People usually feel more self-efficacious when they are calm than when they are aroused and distressed. Thus, strategies for controlling and reducing emotional arousal (specifically anxiety) while attempting new behaviors should enhance self-efficacy beliefs and increase the likelihood of successful implementation. Hypnosis, biofeedback, relaxation training, meditation, and medication are the most common strategies for reducing the physiological arousal typically associated with weak self-efficacy beliefs and poor performance.

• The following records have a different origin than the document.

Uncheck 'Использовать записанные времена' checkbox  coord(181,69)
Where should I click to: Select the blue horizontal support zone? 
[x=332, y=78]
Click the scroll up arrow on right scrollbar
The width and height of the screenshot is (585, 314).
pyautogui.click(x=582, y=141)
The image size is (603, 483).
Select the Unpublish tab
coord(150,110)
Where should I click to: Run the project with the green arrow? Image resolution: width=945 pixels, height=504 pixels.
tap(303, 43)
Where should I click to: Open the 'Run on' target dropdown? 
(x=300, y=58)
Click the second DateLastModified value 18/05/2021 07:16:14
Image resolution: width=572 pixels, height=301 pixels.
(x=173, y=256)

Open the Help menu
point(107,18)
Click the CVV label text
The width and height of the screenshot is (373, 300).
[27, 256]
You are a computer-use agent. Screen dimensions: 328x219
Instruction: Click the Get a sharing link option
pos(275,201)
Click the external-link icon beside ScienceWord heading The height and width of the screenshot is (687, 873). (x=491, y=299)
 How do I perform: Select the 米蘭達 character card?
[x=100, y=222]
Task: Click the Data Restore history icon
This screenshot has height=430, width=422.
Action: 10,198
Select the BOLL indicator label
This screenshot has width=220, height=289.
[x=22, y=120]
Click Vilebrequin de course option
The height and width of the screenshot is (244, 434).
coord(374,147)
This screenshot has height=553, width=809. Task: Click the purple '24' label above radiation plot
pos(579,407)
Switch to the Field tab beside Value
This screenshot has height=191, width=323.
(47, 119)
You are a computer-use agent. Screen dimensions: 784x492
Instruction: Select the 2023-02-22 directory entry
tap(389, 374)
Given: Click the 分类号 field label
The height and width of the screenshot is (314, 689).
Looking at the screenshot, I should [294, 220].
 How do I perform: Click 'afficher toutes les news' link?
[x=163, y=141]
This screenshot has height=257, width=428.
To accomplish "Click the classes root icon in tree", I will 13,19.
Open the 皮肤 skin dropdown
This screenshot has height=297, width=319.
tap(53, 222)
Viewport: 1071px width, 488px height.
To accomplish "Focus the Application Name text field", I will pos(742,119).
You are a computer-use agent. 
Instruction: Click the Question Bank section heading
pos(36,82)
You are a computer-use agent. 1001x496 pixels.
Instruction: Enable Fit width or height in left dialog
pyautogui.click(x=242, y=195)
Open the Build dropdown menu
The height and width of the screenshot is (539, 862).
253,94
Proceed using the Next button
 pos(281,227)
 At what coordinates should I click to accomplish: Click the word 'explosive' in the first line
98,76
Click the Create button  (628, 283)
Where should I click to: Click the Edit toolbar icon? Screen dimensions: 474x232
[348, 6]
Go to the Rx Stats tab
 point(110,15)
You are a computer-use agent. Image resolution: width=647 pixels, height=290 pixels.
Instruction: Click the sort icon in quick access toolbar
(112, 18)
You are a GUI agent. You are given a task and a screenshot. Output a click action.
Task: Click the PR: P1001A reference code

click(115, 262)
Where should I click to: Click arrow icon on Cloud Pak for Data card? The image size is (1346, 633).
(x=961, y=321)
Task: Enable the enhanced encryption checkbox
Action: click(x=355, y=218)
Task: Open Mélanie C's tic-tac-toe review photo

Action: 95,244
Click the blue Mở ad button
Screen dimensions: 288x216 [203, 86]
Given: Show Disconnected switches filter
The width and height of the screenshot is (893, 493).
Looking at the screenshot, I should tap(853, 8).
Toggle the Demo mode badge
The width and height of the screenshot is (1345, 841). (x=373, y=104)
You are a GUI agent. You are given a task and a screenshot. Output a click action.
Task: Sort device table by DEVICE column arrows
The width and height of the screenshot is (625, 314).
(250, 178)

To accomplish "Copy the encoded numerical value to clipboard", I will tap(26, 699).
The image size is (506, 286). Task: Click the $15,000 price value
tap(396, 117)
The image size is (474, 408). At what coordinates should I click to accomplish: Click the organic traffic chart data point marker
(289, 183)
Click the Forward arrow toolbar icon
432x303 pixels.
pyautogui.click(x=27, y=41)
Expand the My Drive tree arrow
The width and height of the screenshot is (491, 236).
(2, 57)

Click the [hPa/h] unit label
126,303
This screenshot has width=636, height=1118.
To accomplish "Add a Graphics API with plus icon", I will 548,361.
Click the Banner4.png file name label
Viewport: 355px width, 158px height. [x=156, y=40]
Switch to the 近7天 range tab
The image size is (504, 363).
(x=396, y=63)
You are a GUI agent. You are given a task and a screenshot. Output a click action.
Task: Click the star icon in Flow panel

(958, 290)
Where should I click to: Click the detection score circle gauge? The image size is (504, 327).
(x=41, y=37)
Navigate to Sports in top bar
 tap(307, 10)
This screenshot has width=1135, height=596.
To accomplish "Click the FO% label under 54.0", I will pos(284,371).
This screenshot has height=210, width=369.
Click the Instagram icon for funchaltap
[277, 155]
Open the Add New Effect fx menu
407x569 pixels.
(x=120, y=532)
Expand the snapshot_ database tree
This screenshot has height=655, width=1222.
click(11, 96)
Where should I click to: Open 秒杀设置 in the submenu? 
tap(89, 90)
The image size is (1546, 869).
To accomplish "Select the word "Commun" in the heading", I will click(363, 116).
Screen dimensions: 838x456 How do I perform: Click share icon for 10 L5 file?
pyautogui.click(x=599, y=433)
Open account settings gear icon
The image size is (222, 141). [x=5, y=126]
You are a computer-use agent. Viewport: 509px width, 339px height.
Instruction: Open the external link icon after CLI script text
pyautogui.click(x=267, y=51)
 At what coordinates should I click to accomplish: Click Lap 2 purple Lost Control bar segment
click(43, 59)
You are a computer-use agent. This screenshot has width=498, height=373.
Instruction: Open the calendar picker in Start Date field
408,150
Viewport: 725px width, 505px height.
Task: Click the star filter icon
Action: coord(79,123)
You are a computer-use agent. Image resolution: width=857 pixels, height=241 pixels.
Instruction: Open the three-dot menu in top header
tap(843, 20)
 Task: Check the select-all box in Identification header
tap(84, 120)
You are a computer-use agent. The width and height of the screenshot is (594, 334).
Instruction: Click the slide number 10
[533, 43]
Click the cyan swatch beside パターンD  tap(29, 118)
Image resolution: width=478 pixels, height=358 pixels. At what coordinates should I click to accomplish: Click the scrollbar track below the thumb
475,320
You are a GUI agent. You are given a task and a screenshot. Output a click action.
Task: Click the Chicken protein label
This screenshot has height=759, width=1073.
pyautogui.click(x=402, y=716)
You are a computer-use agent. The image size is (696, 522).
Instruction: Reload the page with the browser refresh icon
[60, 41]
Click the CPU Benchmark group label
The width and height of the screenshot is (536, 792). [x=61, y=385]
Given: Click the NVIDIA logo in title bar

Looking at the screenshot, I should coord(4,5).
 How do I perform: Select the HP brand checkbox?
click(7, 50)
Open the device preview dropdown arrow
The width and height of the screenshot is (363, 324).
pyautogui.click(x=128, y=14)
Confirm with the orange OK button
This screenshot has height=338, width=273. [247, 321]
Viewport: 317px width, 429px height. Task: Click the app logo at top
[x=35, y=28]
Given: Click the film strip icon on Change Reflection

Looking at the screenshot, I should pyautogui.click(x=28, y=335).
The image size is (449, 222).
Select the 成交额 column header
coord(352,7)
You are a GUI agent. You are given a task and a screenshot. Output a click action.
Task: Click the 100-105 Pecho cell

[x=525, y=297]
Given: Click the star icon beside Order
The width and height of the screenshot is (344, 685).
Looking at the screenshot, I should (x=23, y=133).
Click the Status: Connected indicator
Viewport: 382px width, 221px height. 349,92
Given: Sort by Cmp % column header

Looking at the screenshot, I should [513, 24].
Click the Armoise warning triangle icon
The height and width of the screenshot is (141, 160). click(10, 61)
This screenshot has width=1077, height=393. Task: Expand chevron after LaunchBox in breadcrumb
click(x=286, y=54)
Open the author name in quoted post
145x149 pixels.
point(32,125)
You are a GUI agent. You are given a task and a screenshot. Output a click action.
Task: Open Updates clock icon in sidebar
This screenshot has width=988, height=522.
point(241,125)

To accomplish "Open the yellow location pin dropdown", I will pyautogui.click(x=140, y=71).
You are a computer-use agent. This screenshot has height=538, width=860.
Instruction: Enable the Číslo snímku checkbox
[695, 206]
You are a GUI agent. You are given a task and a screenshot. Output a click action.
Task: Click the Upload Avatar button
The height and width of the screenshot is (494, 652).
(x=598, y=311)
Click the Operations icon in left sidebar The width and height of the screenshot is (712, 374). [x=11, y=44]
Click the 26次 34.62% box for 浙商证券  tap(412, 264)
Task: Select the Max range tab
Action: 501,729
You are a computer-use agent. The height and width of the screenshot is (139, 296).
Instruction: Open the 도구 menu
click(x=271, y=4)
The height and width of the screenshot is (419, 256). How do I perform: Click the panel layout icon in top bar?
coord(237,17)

Accomplishing important goals in groups, organizations, and societies has always depended on the ability of individuals to identify the abilities of other individuals and to harness these abilities to accomplish common goals. This idea is captured in the notion of collective efficacy, the beliefs that people in a group hold about their ability to work together effectively to accomplish shared goals. Collective efficacy has been found to be important to a number of settings and groups. The more efficacious couples feel about their ability to accomplish important shared goals, the more satisfied they are with their relationships. The collective efficacy beliefs of an athletic team can be raised or lowered by giving them false information about ability and can influence its success in competitions. The collective efficacy beliefs of teachers can affect the academic achievement of school children. The effectiveness of self-managing work teams also seems to be related to collective efficacy beliefs. Collective efficacy beliefs also can be important in people’s attempts to create social and political change. Individual success and happiness depends to a large degree on the ability to cooperate, collaborate, negotiate, and otherwise live in harmony with other people. In addition, the ability of businesses, organizations, communities, and governments (local, state, and national) to achieve their goals will increasingly depend on their ability to coordinate their efforts, particularly because these goals often conflict. In a world in which communication across the globe is often faster than communication across the street, and in which cooperation and collaboration in commerce and government is becoming increasingly common and increasingly crucial, understanding collective efficacy beliefs will become increasingly important.